A.2.2 Full CTI and CCI Results

Figure A.4 and Figure A.5 present the CTI plausibility of all tested models for the Macro F1 and AUPRC metrics, similarly to Figure 4.3 in the main analysis.

Figure A.4: Macro F1 of contrastive metrics for context-sensitive target token identification (CTI) on the full datasets (left) or on ok-cs context-sensitive subsets (right). **Top to bottom:** ⓵ OpusMT Small S\(_\text{ctx}\) ⓶ OpusMT Large S\(_\text{ctx}\) ⓷ mBART-50 S\(_\text{ctx}\) ⓸ OpusMT Small S+T\(_\text{ctx}\) ⓹ OpusMT Large S+T\(_\text{ctx}\) ⓺ mBART-50 S+T\(_\text{ctx}\).

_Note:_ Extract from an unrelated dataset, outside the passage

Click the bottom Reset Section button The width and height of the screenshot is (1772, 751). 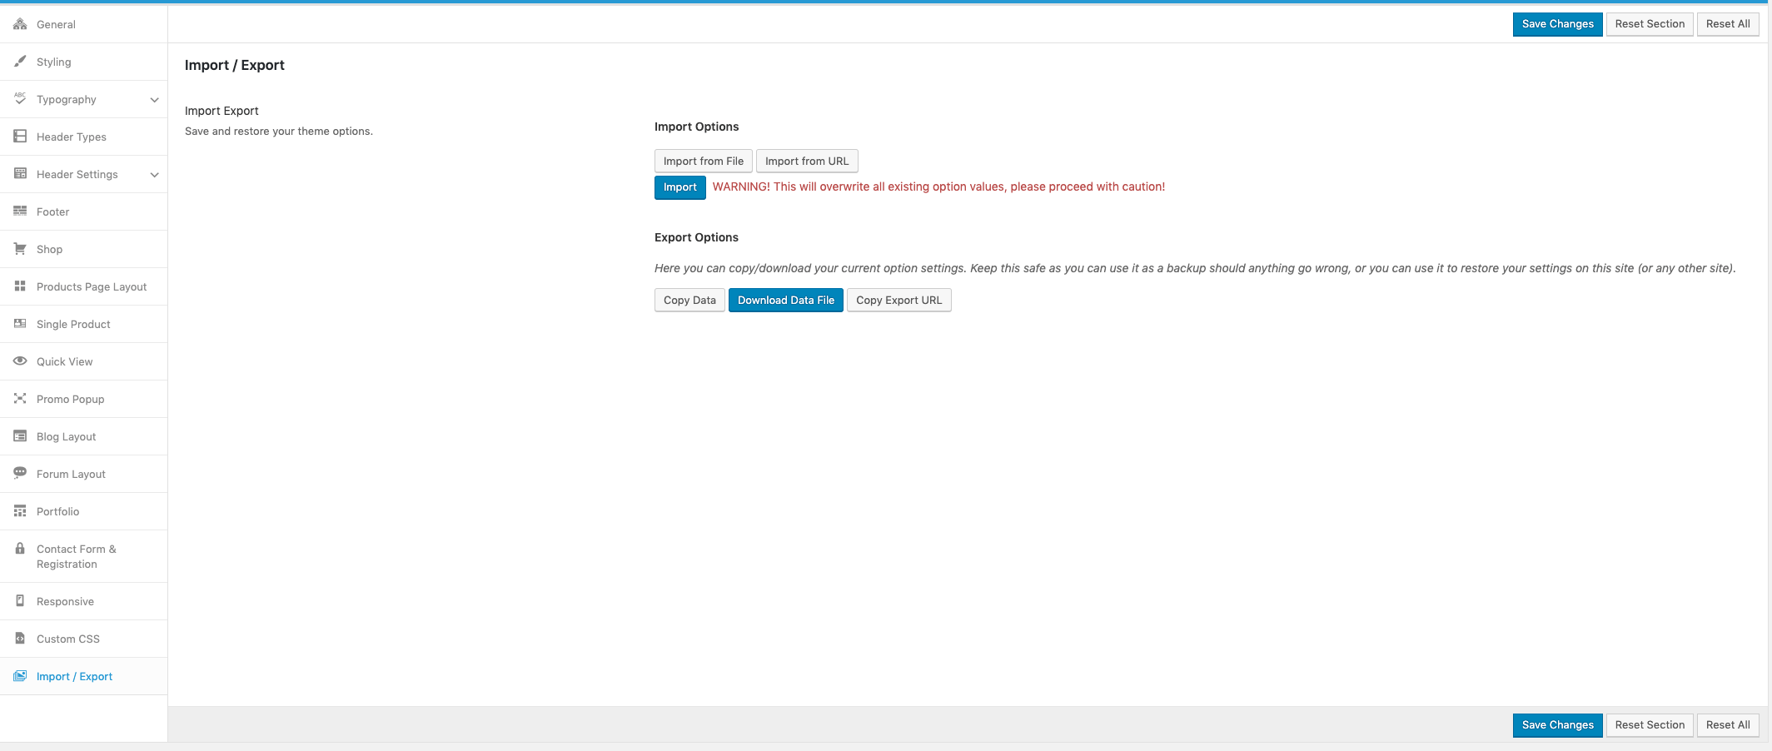point(1650,725)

Figure A.5: Area Under Precision-Recall Curve (AUPRC) of contrastive metrics for context-sensitive target token identification (CTI) on the full datasets (left) or on ok-cs context-sensitive subsets (right). **Top to bottom:** ⓵ OpusMT Small S\(_\text{ctx}\) ⓶ OpusMT Large S\(_\text{ctx}\) ⓷ mBART-50 S\(_\text{ctx}\) ⓸ OpusMT Small S+T\(_\text{ctx}\) ⓹ OpusMT Large S+T\(_\text{ctx}\) ⓺ mBART-50 S+T\(_\text{ctx}\).

Figure A.6 Figure A.7 present the CCI plausibility of all tested models for the Macro F1 and AUPRC metrics, similarly to Figure 4.4 in the main analysis.

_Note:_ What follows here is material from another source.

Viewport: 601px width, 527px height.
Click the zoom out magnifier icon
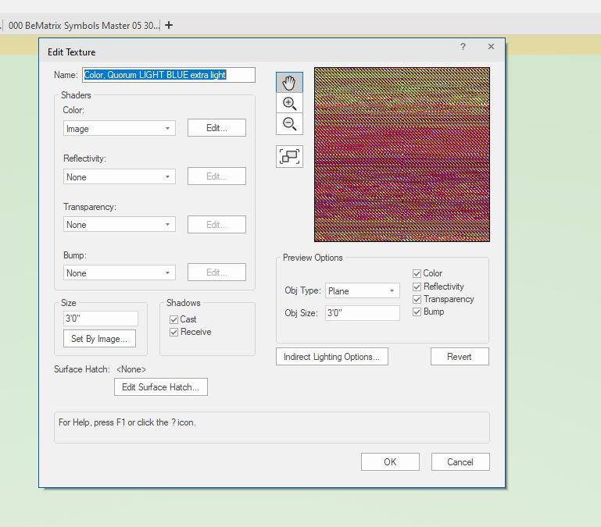point(289,123)
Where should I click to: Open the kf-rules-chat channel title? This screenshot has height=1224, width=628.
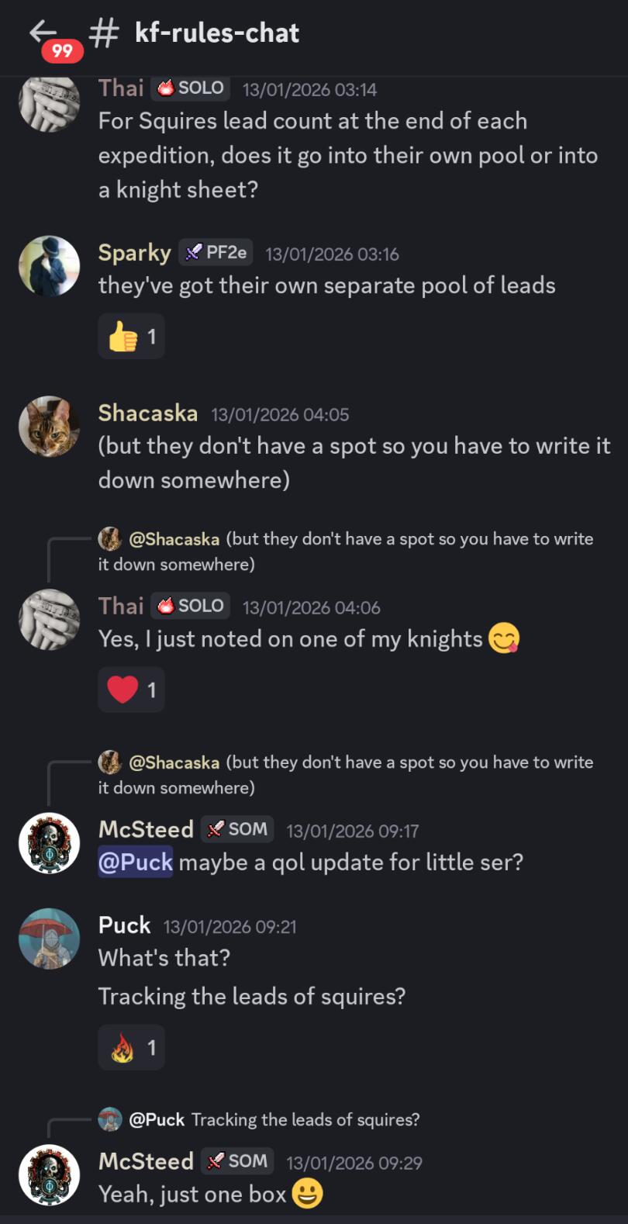(x=217, y=33)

Figure A.6: Macro F1 of CCI methods over full datasets using models trained with only source context (left) or with source+target context (right). Boxes and red median lines show CCI results based on gold context-sensitive tokens. Dotted bars show median CCI scores obtained from context-sensitive tokens identified by KL-Divergence during CTI (E2E settings). **Top to bottom:** ⓵ OpusMT Small S\(_\text{ctx}\) and S+T\(_\text{ctx}\) ⓶ OpusMT Large S\(_\text{ctx}\) and S+T\(_\text{ctx}\) ⓷ mBART-50 S\(_\text{ctx}\) and S+T\(_\text{ctx}\).

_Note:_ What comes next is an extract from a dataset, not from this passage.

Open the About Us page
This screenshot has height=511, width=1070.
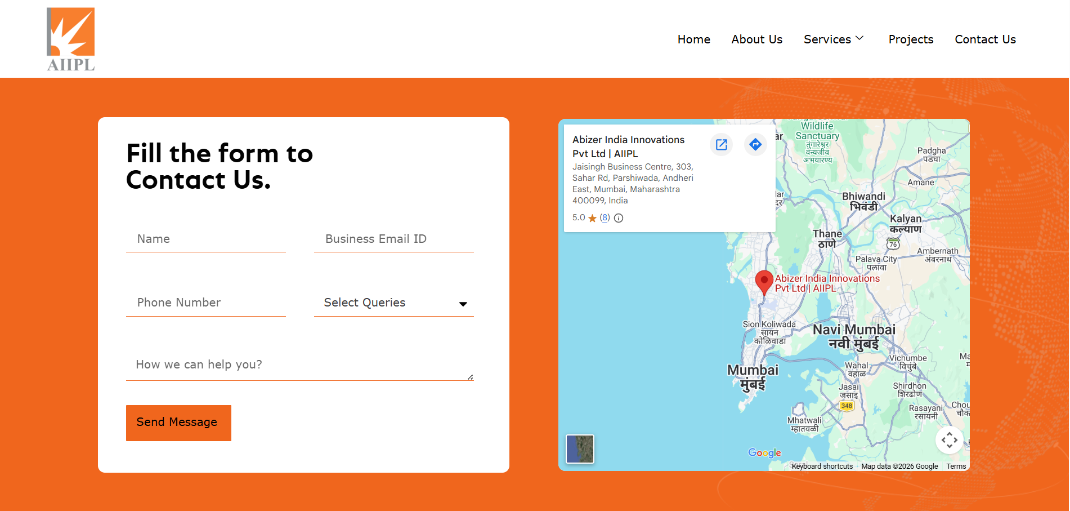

Figure A.7: Area Under Precision-Recall Curve (AUPRC) of CCI methods over full datasets using models trained with only source context (left) or with source+target context (right). Boxes and red median lines show CCI results based on gold context-sensitive tokens. Dotted bars show median CCI scores obtained from context-sensitive tokens identified by KL-Divergence during CTI (E2E settings). **Top to bottom:** ⓵ OpusMT Small S\(_\text{ctx}\) and S+T\(_\text{ctx}\) ⓶ OpusMT Large S\(_\text{ctx}\) and S+T\(_\text{ctx}\) ⓷ mBART-50 S\(_\text{ctx}\) and S+T\(_\text{ctx}\).

A.2.3 PECoRe for Other Language Generation Tasks

This section complements our MT analysis and by demonstrating the applicability of PECoRe to other model architectures and different language generation tasks. Table A.2 presents some examples. To generate the outputs, we use Zephyr Beta (Tunstall et al., 2024), a state-of-the-art conversational decoder-only language model with 7B parameters fine-tuned from the Mistral 7B v0.1 pre-trained model (Jiang et al., 2023). We follow the same setup of Section 4.5, using KL-Divergence as CTI metric, \(\nabla_{\text{diff}}\) as CCI method and setting both \(s_\text{CTI}\) and \(s_\text{CCI}\) to two standard deviations above the per-example mean.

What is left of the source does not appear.